_本文抜粋:_
++++++++++++++++++++

後期高齢者

 空は、白い雲が低く立ち込めている。時折、雨粒がぱらつくが大降りにはならないだろう。このまま1日曇り空が続くだろう。外は12,3度というところか。

 今日はこのニュース。

引用 日経ネット(http://www.nikkei.co.jp/news/seiji/20090605AT3S0401T04062009.html

 診療報酬、75歳以上「別建て」廃止へ 厚労省、2年で方針転換

 医療費の膨張を抑えるため、2008年度に導入した後期高齢者医療制度の枠組みの一部がわずか2年で修正を迫られることになった。厚生労働省は75歳以上に限定して医療保険から病院などに支払う特別な診療報酬を10年度にも廃止する検討に入った。診察回数などに関係なく毎月一定額に抑える仕組みが柱だったが、医療機関の利用が増えなかった。廃止しても患者本人の負担は大きく変わらない。一方で、医療費の抑制策の練り直しが必要になりそうだ。

 

 また厚労省の方針が変わった。この制度ができた時も唐突であったが、それが2年で廃止される事になるとは全く持って理解不能である。

 そもそも人間を75歳で区切り、更に制度上の不備、不満からいじくられ、それで進むかと思いきや2年で廃止になるとは、全く持って理解に苦しむ。

 制度ができた時、後期高齢者とは何ぞやと国会で指摘され慌てて長寿医療制度と言い換えた時には笑ってしまったものである。

 そして今度の展望も無く廃止の議論が行われるという事は、今後の医療の行く末を案じさせる。

 そもそも、後期高齢者制度は、迫る高齢化社会に備えて今後急激に増加する医療費を所得に応じて高齢者にも負担して貰おうというものだったはず。

 75歳といっても、現役で高収入を得ている人もいれば、国民年金の範囲内で暮らしている人もいる、そこで所得に応じて医療費を負担すれば、少しは医療費の予算に占める割合を減らせるというものだった。

++++++++++++++++++++

_資料データ:_
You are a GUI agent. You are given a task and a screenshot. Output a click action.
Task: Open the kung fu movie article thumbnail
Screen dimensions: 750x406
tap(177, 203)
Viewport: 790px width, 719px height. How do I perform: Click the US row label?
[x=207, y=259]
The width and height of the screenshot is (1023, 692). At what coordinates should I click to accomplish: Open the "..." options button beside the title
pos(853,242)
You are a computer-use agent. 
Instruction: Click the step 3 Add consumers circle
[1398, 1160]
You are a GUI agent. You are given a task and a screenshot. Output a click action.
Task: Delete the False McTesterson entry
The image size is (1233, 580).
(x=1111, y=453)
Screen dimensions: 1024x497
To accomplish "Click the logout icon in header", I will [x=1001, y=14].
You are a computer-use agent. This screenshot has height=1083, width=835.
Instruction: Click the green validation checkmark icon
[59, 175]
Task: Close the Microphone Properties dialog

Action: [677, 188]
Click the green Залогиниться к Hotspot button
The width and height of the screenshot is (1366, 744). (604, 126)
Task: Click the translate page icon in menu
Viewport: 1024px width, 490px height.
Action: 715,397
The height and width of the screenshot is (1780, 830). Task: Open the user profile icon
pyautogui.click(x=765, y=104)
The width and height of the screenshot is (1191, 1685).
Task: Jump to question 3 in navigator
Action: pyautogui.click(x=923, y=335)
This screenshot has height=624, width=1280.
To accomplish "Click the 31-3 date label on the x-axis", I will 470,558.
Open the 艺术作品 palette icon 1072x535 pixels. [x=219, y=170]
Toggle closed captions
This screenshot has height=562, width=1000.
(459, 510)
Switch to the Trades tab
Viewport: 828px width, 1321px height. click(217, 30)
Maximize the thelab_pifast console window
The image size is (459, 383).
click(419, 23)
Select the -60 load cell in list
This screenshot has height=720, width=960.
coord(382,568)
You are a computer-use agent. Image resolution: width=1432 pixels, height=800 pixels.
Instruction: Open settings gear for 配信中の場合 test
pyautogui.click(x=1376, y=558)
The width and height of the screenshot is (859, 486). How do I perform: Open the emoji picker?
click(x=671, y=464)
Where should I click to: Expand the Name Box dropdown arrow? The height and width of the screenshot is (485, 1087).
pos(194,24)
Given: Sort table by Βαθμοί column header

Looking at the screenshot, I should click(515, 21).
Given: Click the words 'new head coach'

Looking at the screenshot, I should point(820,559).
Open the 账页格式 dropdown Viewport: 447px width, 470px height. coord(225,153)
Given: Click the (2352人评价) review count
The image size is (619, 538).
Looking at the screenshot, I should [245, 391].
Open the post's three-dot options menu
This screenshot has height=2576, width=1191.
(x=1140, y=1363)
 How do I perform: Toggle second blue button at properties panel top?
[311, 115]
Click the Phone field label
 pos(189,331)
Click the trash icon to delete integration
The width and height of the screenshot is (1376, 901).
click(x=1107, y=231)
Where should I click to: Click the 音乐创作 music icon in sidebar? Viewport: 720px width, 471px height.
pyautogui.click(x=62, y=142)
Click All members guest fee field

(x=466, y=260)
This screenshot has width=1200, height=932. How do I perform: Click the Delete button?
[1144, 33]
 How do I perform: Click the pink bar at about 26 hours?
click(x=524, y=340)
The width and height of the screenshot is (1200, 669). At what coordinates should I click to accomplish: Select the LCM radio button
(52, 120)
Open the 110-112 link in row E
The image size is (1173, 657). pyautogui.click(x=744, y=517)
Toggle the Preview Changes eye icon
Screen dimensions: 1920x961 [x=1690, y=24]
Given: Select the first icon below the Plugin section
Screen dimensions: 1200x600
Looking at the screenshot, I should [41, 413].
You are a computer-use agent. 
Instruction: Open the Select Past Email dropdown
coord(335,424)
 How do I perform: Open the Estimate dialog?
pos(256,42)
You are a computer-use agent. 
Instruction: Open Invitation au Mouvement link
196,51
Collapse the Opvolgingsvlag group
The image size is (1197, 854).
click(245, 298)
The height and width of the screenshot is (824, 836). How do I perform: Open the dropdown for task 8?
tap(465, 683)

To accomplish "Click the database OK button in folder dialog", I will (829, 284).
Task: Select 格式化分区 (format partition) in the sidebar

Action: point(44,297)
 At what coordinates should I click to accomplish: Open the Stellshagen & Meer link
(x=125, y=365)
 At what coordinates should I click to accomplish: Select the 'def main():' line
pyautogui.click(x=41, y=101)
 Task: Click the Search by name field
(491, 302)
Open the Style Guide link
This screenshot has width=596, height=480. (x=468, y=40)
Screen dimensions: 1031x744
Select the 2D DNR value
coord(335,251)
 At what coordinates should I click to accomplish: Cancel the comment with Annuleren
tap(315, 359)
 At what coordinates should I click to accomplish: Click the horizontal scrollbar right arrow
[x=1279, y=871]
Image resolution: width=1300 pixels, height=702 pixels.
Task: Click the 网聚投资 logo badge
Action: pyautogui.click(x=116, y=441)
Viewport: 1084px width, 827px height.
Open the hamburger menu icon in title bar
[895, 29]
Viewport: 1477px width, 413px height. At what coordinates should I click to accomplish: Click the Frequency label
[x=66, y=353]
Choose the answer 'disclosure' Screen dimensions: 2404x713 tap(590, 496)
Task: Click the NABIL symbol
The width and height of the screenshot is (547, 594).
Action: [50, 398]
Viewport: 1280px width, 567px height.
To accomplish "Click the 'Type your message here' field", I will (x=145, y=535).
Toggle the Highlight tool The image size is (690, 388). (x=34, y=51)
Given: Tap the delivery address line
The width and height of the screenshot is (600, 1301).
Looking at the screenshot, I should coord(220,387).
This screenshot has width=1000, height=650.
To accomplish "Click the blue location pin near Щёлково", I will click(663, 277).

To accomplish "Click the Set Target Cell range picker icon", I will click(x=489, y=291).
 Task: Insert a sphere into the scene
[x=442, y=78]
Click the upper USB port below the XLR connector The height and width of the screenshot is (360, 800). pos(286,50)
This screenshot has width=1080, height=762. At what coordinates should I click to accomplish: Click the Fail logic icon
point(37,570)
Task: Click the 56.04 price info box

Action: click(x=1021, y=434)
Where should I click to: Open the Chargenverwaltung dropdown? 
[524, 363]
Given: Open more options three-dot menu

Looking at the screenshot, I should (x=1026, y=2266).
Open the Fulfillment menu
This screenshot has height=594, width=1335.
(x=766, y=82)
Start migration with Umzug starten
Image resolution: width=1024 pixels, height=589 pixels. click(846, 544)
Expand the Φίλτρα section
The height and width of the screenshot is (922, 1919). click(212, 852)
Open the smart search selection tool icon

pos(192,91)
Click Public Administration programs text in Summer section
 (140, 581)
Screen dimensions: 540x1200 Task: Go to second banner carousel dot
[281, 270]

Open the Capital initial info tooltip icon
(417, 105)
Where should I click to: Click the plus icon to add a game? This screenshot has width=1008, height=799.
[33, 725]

++++++++++++++++++++

_本文の設問:_
[a] 本文の冒頭で天気を述べている段落について、その段落のすべての文を順に書き出しなさい。
[b] 本文のうち、「また厚労省の方針が変わった。」から「は笑ってしまったものである。」までの部分を、一字一句違えずに書き写しなさい。

_各問の解答:_
[a]
空は、白い雲が低く立ち込めている。
時折、雨粒がぱらつくが大降りにはならないだろう。
このまま1日曇り空が続くだろう。
外は12,3度というところか。

[b]
また厚労省の方針が変わった。この制度ができた時も唐突であったが、それが2年で廃止される事になるとは全く持って理解不能である。

 そもそも人間を75歳で区切り、更に制度上の不備、不満からいじくられ、それで進むかと思いきや2年で廃止になるとは、全く持って理解に苦しむ。

 制度ができた時、後期高齢者とは何ぞやと国会で指摘され慌てて長寿医療制度と言い換えた時には笑ってしまったものである。